Description of the task ▸
Line by line, set down the records below from the first line through the line containing "You are a computer-use agent. The". Omit the pictures.

Extracted data entries:

# # # # #

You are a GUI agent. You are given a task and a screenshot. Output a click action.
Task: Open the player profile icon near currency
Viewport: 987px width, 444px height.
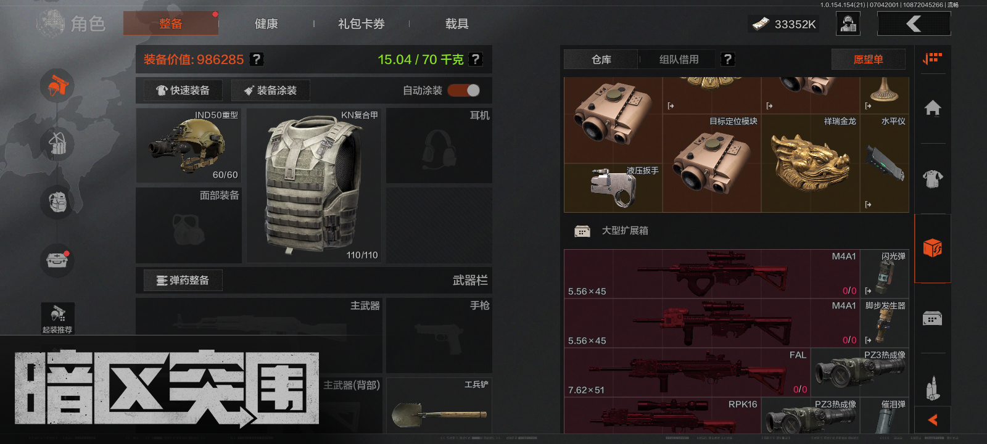pos(848,24)
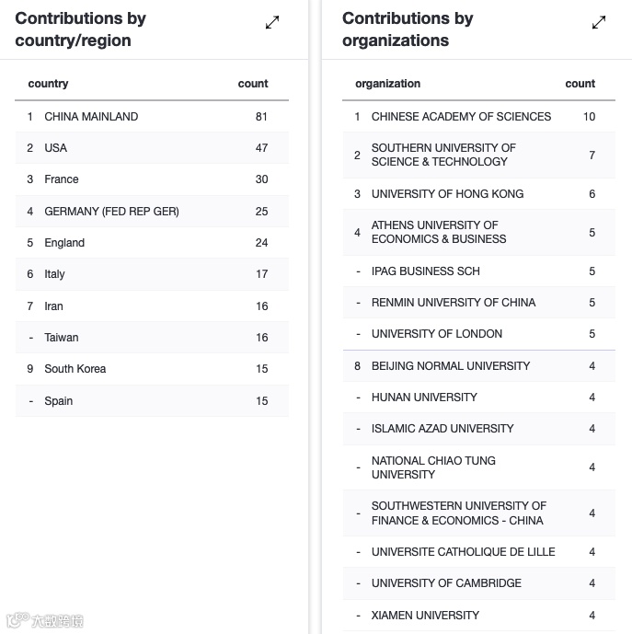Click the XIAMEN UNIVERSITY row
Screen dimensions: 632x634
click(x=425, y=615)
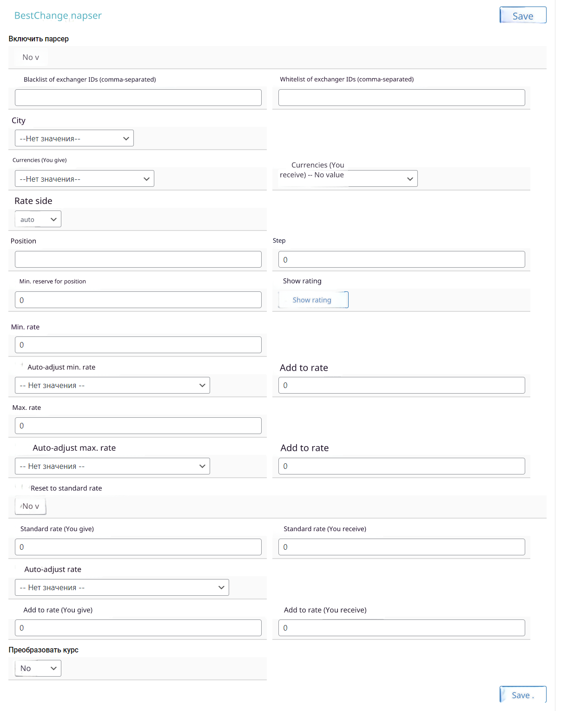This screenshot has height=711, width=561.
Task: Click the Show rating control
Action: pyautogui.click(x=313, y=300)
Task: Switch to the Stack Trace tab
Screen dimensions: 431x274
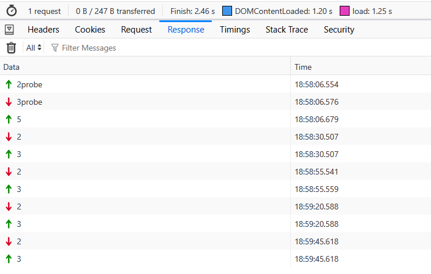Action: (x=287, y=30)
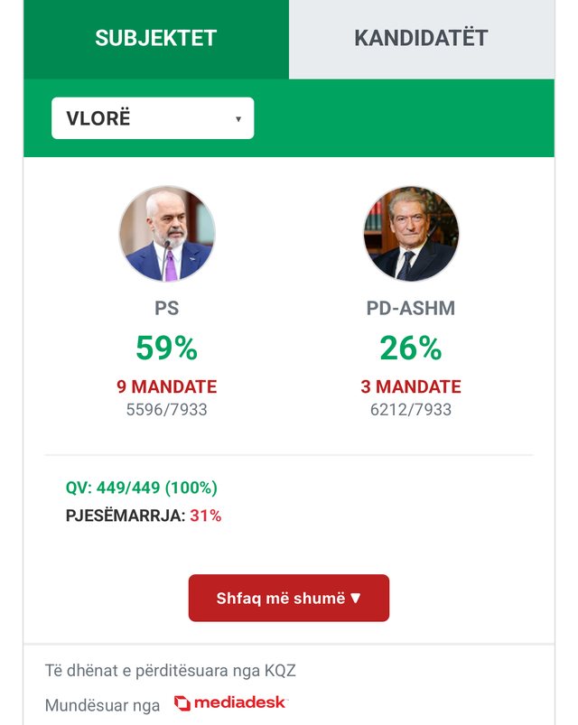Open the VLORË region dropdown
The height and width of the screenshot is (725, 578).
(153, 118)
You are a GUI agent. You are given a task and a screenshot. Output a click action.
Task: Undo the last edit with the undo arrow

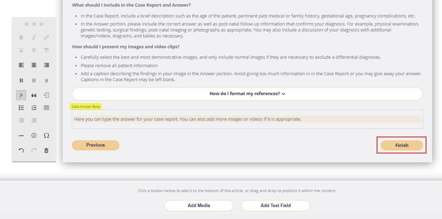21,150
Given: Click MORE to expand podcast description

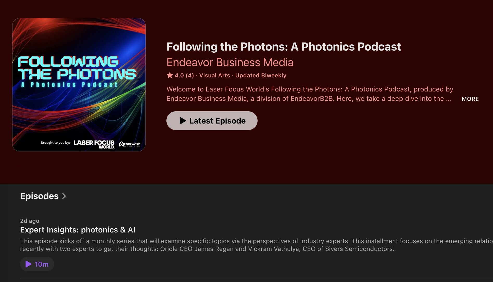Looking at the screenshot, I should click(x=470, y=99).
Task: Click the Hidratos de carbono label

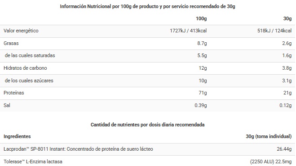Action: [25, 68]
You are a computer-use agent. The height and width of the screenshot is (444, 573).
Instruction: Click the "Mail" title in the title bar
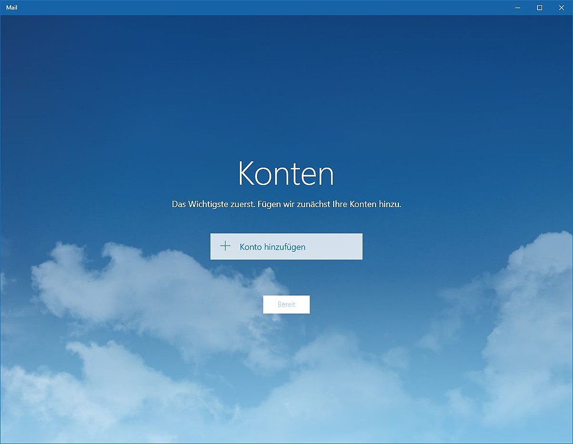(x=11, y=7)
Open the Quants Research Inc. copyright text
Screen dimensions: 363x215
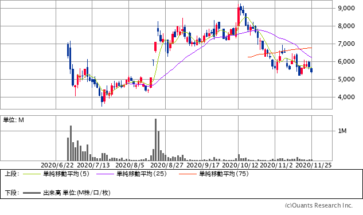[x=319, y=205]
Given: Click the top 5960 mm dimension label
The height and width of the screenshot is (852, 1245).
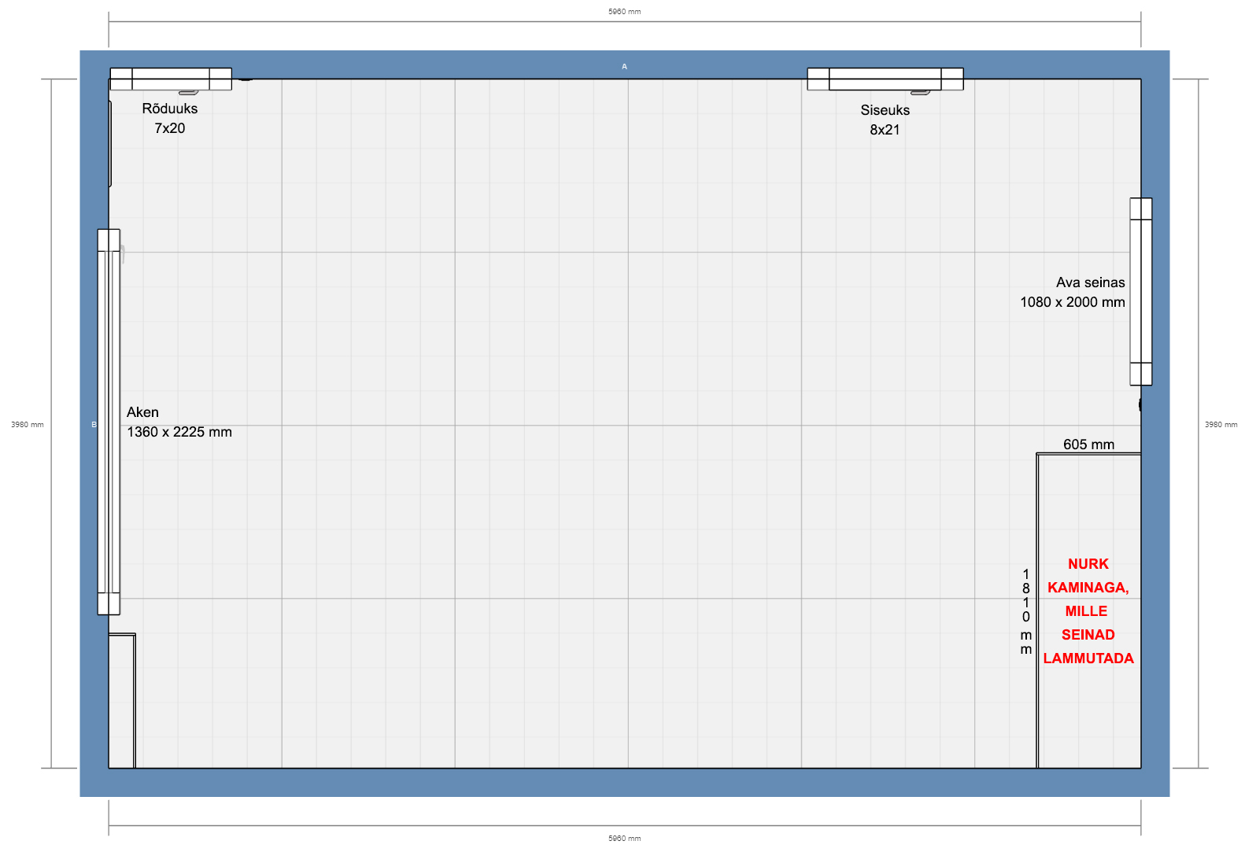Looking at the screenshot, I should [624, 12].
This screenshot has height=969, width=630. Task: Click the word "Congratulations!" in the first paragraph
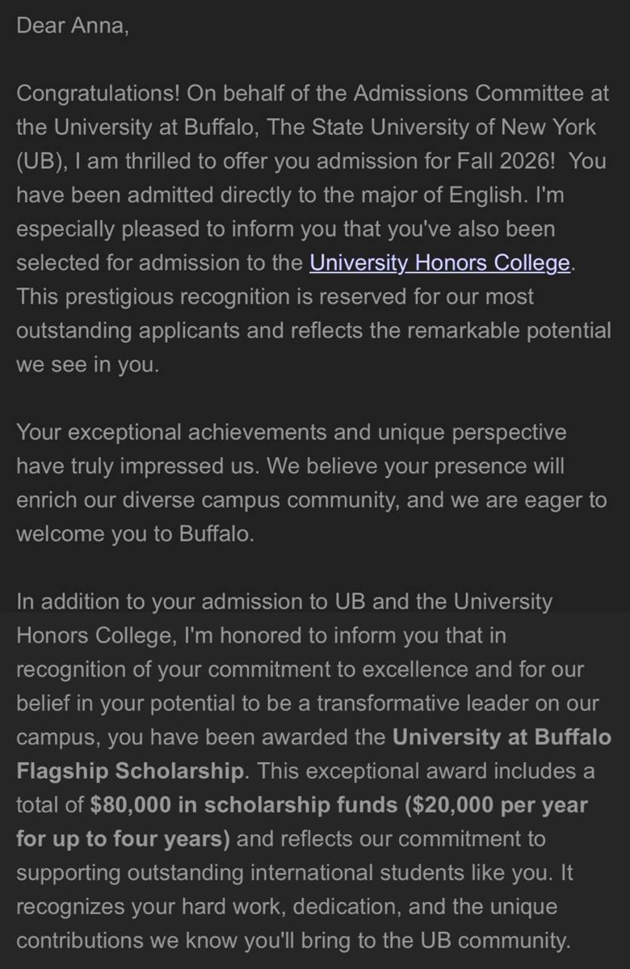point(99,93)
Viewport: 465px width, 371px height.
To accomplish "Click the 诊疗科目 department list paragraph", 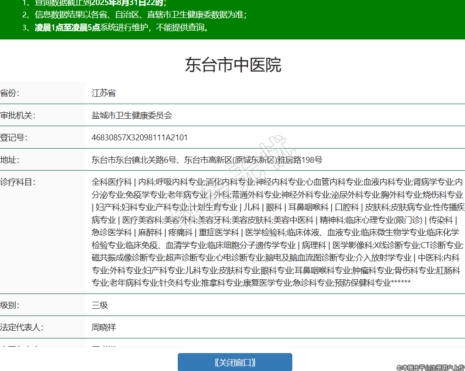I will 277,232.
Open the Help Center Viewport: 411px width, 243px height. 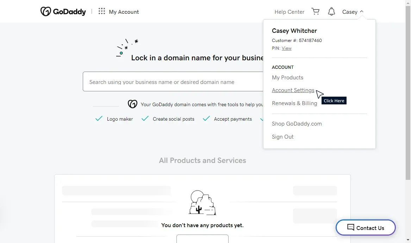(x=289, y=12)
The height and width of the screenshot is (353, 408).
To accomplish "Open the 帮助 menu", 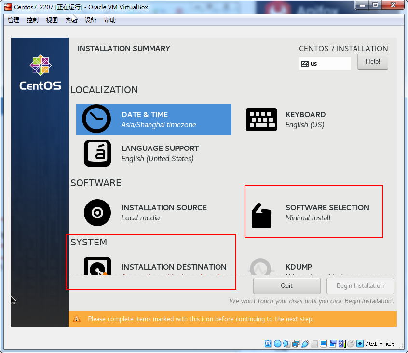I will tap(110, 20).
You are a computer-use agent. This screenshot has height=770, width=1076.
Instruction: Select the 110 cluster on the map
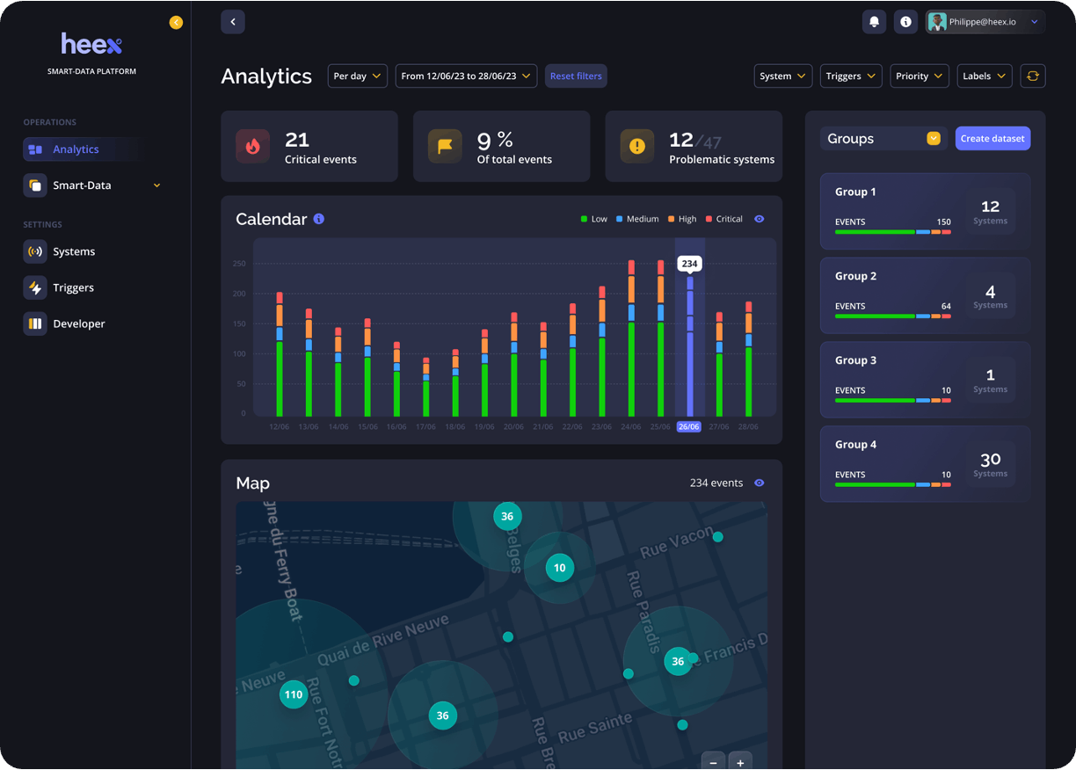pyautogui.click(x=294, y=694)
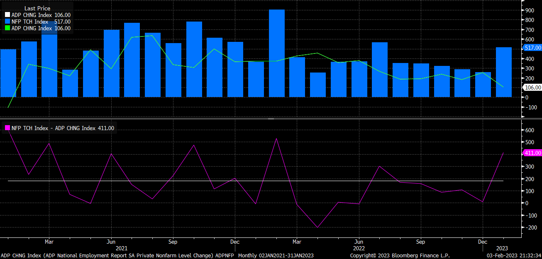The height and width of the screenshot is (259, 542).
Task: Click the 'Jun' 2021 x-axis label
Action: click(111, 242)
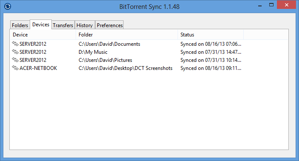Screen dimensions: 299x161
Task: Click the Synced on 07/31/13 10:14 status
Action: point(211,60)
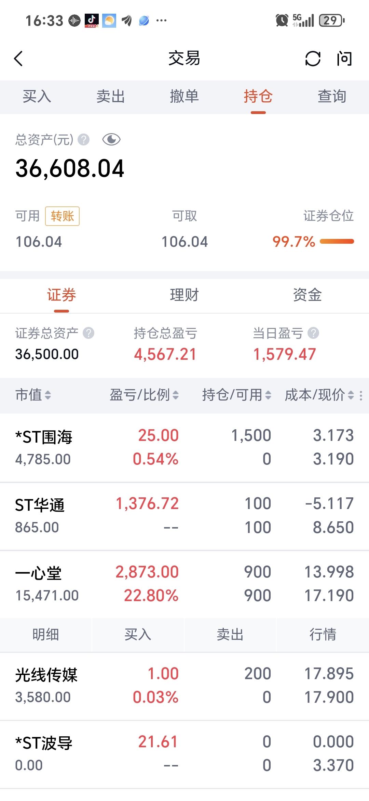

# # # # #

Your response ▸
You are a GUI agent. You are given a task and a screenshot. Output a click action.
Task: Open the player profile icon near currency
Viewport: 987px width, 444px height.
pos(848,24)
Click the XIAMEN UNIVERSITY row
Screen dimensions: 632x634
click(x=425, y=615)
This screenshot has height=711, width=561.
Task: Click the Show rating control
Action: pyautogui.click(x=313, y=300)
Task: Switch to the Stack Trace tab
Screen dimensions: 431x274
Action: (x=287, y=30)
Open the VLORË region dropdown
The height and width of the screenshot is (725, 578).
(153, 118)
You are a GUI agent. You are given a task and a screenshot. Output a click action.
Task: Undo the last edit with the undo arrow

21,150
Given: Click MORE to expand podcast description

Looking at the screenshot, I should click(x=470, y=99).
Task: Click the Hidratos de carbono label

Action: [25, 68]
You are a computer-use agent. The height and width of the screenshot is (444, 573).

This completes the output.